## Yapılacak İşler
1: Lojistik takip metnine göre geleneksel lojistik takip neden yetersiz kalıyor? Bir ile üç cümle arasında açıklayın.
2: Lütfen satırlarda "Describe the element at coordinates (1077, 447)" ifadesinin geçtiği satırdan başlayın ve satırların sonunda durun. Bu aralıktaki satırları değiştirmeden çıkarın.

## Verilen Metin
☆ ☆ ☆ ☆ ☆

Borusan Lojistik, Türkiye’nin tek ve Avrupa’nın en büyük üçüncü dijital lojistik platformu eTA’yı geliştirerek sisteme kayıtlı kamyon ve tırların elektronik ihaleleri cepten takip edilmesine olanak sağlamaktadır. Bulut bilişim teknolojisinden faydalanılan platformda şoförler ile yük sahipleri buluşturulup, yük sahibinin olağan dışı durumlardan korunma ve sürdürülebilir maliyet, şoförlere ise işler arasındaki boş zamanı ve fazla mesafeyi kısaltarak en uygun yükü seçme imkanı verilmektedir [56].

3.2.7. Lojistik Takip

Lojistik endüstrisinin devamlı gelişimi ile ilgili teknoloji daha da olgunlaşmıştır [57]. Sistem mükemmel olarak artış göstermektedir ve lojistik izleme sisteminin doğruluğu için gerekli şartlar daha fazla aranmaktadır. Geleneksel lojistik takip genel olarak el ile yapılan kayıt şeklindedir. Bu durum, insan gücünü verimsiz kullanmanın yanı sıra lojistik sektörünün akıllı gelişim ihtiyaçlarını ve şu anki ölçeğini karşılayamamaktadır. Çalışmanın amacı sensör ağları ve büyük veriye dayalı modern bir lojistik takip araştırması yapmaktır. Yapılan ayrıntılı çalışma sensor ağı, büyük veri ve lojistik teknolojileri olmak üzere 3 teknolojiye dayanmaktadır. Bütün depo ve dağıtım lojistiği prosesi birleştirilerek kablosuz sensör ağı yazılımına ve ekipman platformuna dayalı takip sistemi çatısı kurulmuştur. Bu iki metodun birleştirilmesi incelenmiştir. Geleneksel lojistik operasyonlarının bilgi yönetimi süreci örnek olarak gelen giden, depolama pozisyonu ve takibi ve dağıtım takip yönetimi, uygulanmıştır ve takip sistemi buna dayalı olarak test edilmiştir. Test sonuçları, bu sistemin genel yayılım referans önemine ve pratik uygulama değerine sahip olduğunu ispat etmiştir. Ayrıca lojistik yönetimin akıllı seviyesinin ve bilgilendirmenin belli bir genişleme alanına kadar geliştirilmesine yardımcı olabileceği sonucuna varılmıştır.

☆ ☆ ☆ ☆ ☆

Kaydedilen veriler
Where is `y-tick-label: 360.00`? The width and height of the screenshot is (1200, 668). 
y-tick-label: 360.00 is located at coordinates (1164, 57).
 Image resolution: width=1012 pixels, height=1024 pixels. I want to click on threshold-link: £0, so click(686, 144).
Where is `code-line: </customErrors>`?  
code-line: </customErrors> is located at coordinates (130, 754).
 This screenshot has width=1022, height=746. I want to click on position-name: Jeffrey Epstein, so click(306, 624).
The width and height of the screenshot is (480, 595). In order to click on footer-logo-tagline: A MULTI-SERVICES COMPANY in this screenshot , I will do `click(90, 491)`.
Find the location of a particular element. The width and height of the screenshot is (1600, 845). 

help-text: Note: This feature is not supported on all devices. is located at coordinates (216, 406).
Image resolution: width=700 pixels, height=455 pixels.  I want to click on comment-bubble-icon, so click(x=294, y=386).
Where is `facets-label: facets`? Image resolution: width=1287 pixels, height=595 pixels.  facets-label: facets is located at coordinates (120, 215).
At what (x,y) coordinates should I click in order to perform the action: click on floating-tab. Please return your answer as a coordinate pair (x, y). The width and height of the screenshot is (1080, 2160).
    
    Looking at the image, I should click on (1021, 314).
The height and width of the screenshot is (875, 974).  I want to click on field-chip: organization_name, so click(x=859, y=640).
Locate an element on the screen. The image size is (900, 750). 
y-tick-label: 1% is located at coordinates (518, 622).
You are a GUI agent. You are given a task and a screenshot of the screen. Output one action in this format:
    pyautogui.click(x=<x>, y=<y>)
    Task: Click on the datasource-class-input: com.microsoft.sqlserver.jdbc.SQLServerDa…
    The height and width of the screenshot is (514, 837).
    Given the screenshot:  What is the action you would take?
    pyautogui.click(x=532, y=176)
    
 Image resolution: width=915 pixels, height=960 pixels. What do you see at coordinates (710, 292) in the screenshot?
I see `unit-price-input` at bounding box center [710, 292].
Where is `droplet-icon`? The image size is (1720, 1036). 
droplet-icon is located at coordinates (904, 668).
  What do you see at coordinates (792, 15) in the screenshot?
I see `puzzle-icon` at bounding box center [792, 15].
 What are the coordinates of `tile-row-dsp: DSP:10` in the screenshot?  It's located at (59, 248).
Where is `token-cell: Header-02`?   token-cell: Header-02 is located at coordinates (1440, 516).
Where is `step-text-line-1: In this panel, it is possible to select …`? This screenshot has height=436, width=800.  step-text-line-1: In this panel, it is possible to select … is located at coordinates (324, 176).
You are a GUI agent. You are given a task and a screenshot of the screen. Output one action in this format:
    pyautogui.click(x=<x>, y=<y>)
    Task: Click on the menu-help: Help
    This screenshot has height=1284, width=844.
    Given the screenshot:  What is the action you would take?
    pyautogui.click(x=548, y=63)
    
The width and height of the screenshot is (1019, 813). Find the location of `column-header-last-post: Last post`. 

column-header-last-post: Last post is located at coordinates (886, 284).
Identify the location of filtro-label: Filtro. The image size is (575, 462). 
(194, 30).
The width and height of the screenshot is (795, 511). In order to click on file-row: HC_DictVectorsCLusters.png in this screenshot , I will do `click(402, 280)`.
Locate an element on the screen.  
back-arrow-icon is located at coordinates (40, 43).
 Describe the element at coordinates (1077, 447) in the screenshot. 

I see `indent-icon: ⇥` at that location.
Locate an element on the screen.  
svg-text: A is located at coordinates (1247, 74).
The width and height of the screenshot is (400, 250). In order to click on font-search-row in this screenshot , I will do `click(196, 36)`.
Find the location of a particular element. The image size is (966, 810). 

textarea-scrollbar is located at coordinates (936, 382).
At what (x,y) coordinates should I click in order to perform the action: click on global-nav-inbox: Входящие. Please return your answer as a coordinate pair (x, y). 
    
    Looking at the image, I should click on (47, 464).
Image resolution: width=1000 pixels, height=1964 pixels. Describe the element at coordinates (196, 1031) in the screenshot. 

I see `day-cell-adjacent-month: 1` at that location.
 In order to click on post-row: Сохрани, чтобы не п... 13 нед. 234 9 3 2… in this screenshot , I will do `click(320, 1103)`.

☆ ☆ ☆ ☆ ☆

## Verilen Yanıtlar
1: Geleneksel lojistik takip genellikle elle tutulan kayıtlara dayanır. Bu yöntem insan gücünü verimsiz kullanır, ayrıca lojistik sektörünün akıllı gelişim ihtiyaçlarını ve bugünkü ölçeğini karşılayamaz.

2:
 Describe the element at coordinates (1077, 447) in the screenshot. 

I see `indent-icon: ⇥` at that location.
Locate an element on the screen.  
svg-text: A is located at coordinates (1247, 74).
The width and height of the screenshot is (400, 250). In order to click on font-search-row in this screenshot , I will do `click(196, 36)`.
Find the location of a particular element. The image size is (966, 810). 

textarea-scrollbar is located at coordinates (936, 382).
At what (x,y) coordinates should I click in order to perform the action: click on global-nav-inbox: Входящие. Please return your answer as a coordinate pair (x, y). 
    
    Looking at the image, I should click on (47, 464).
Image resolution: width=1000 pixels, height=1964 pixels. Describe the element at coordinates (196, 1031) in the screenshot. 

I see `day-cell-adjacent-month: 1` at that location.
 In order to click on post-row: Сохрани, чтобы не п... 13 нед. 234 9 3 2… in this screenshot , I will do `click(320, 1103)`.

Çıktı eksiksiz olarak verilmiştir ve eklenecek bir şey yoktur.